The Secret, Behind the Story

私は、このDVDが多くの人に希望を与え、勇気を与えることが出来ると、確信しております。
成功を求める人にはもちろん、落ち込んで何もする気がしない、という人々にこそこのDVDを見てもらいたいのです。

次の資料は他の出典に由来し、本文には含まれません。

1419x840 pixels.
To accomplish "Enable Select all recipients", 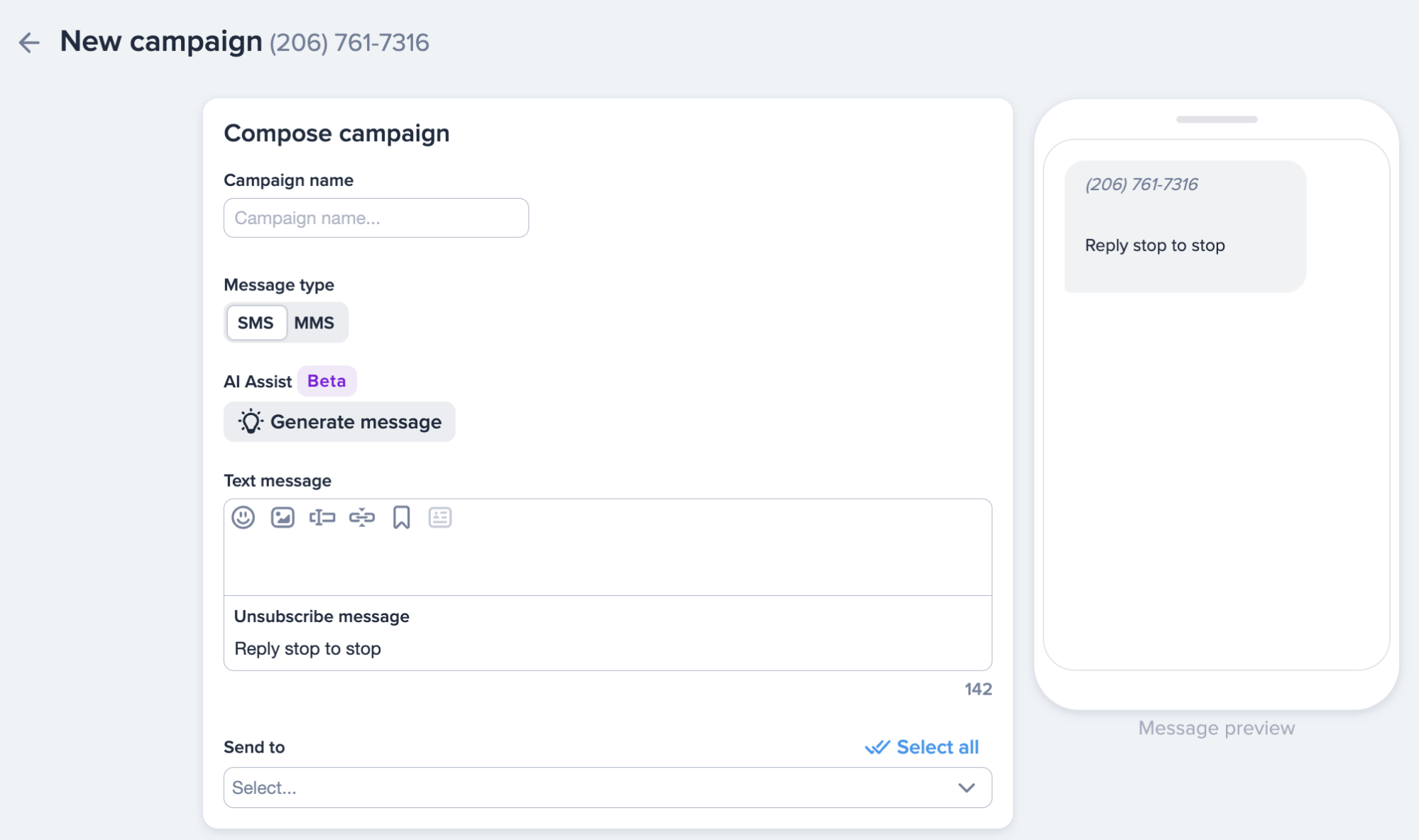I will [x=921, y=746].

実は私がこのDVDに出会うまでには、ストーリーがあります。
題して「ザ・シークレット、ビハインド・ザ・ストーリー」です。

私がこの出版業界に入ったのは、28年前でした。

新人の頃アラン・イーディというアメリカの黒人の出版人と知り合いになりました。 
知的で映画俳優になれるくらいカッコいい男でした。

私よりずっと先輩の彼は、仕事の仕方からユーモアを感じさせる英語のしゃべり方まで、とても親切に私に教えてくれました。

彼にはリサという素敵なアシスタントがいました。
彼らとの仕事を通じて私は仕事の本当の楽しさを知ったのです。

ところがそれから10年ほどたってからアメリカ出版界には大手出版社による出版社の買収合戦のあらしが吹き荒れることになります。

その結果アランは長く務めていた出版社を去ることとなり、その後自分で始めた仕事はうまくいかず、最後は、ガンを患って亡くなってしまいました。

享年53歳の若さでした。
彼と一緒に働いていたリサもイギリスに移住し、私と連絡を取り合うこともなくなりました。

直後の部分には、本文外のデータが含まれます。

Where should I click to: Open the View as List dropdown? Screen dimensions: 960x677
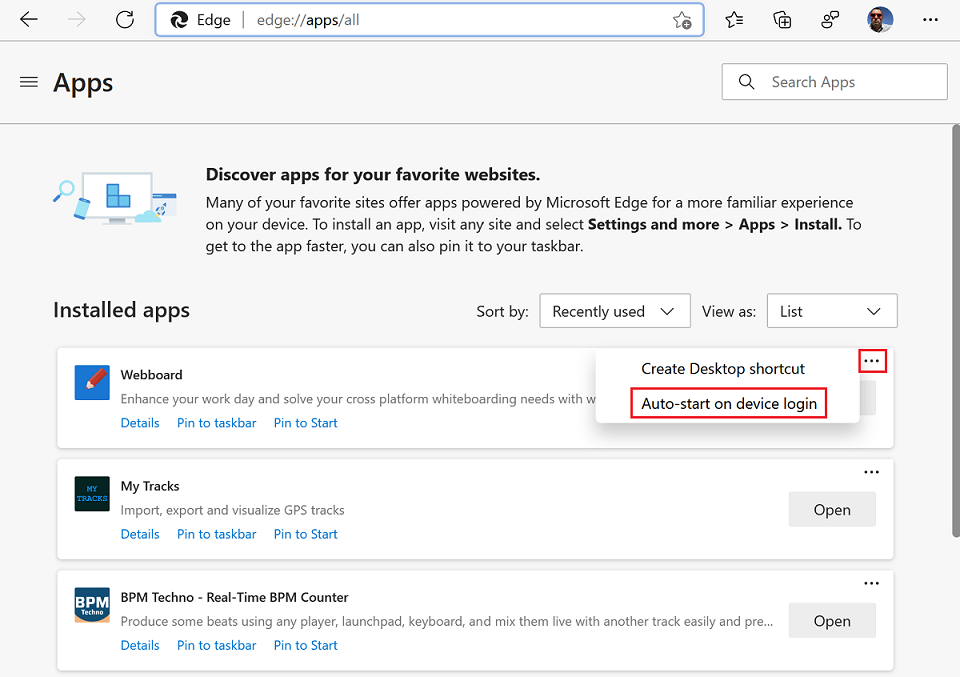point(831,311)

2006年秋、世界最大のブックフェア、フランクフルト国際ブックフェアの開催中のことです。
長く逢わなかったリサとホテルのバーで偶然再会しました。

そのバーは、昔、毎年ブックフェアの初日にアラン・イーディがシャンパンのボトルを開けて私に飲ませてくれたバーでした。再びアメリカの大手出版社に勤めていた彼女から「面白い企画があるの。」という話をされました。

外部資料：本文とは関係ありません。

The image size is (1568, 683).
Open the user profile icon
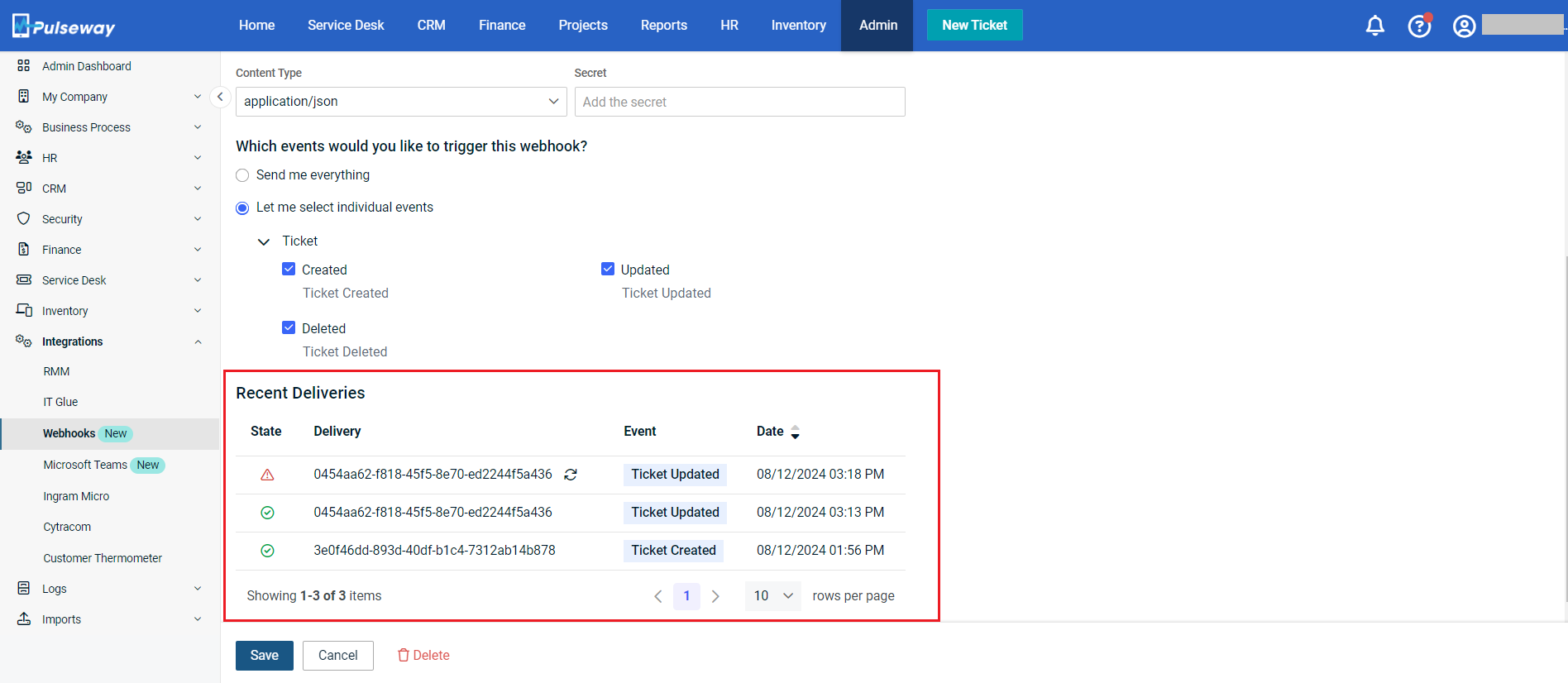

そしてそこに偶然現れたのが、角川書店の編集者G君。 

彼はベストセラーの仕掛け人として業界では有名な編集者で、私もこれまで『聖なる予言』、『アルケミスト』などのベストセラーの企画で組んだことがありました。
大ベストセラー『ダ・ヴィンチ・コード』を手掛けたのも彼です。

リサは一本のDVDを渡してくれました。
タイトルは『ザ・シークレット』

リサは「このDVDを元に本を作るのよ。」と教えてくれました。

翌朝、G君のホテルに電話をしました。
「前夜飲みすぎて、フェア会場に行く気がしない。」と彼。

そこで彼のホテルに行って、パソコンでリサからもらったDVDを見ることにしました。 私はアポイントがあったため最初の20分ぐらい見たところでフェア会場に出掛けて行きました。

午後遅く会場に姿を現したG君。

朝とは打って変わってさわやかな笑顔を浮かべ、「このDVDすごいよ。2回も見ちゃったよ。そしたら二日酔いが治っちゃった。この企画絶対やるよ。」

G君は世界で一番最初に 『ザ・シークレット』の海外出版権を取得した編集者となりました。

この話には後日談があります。 

翌年のフランクフルトブックフェアの直前、角川書店から出版された『ザ・シークレット』は出版されてすぐにベストセラーとなりました。

私たちはそのお祝いを兼ねてフランクフルトにあるホテルの同じあのバーで飲んでいました。
そこでG君は、こんな話をしてくれたのです。

「実は去年フランクフルトにいた時、軽いうつ状態だったんだよ。
それがあの『ザ・シークレット』を見たら治っちゃったんだよ。
このDVDは、見る者に元気を与える、あの時そう確信したから出版することにしたんだ。」

私はバーのどこかから、アラン・イーディがウィンクを送ってくれたような気がしました。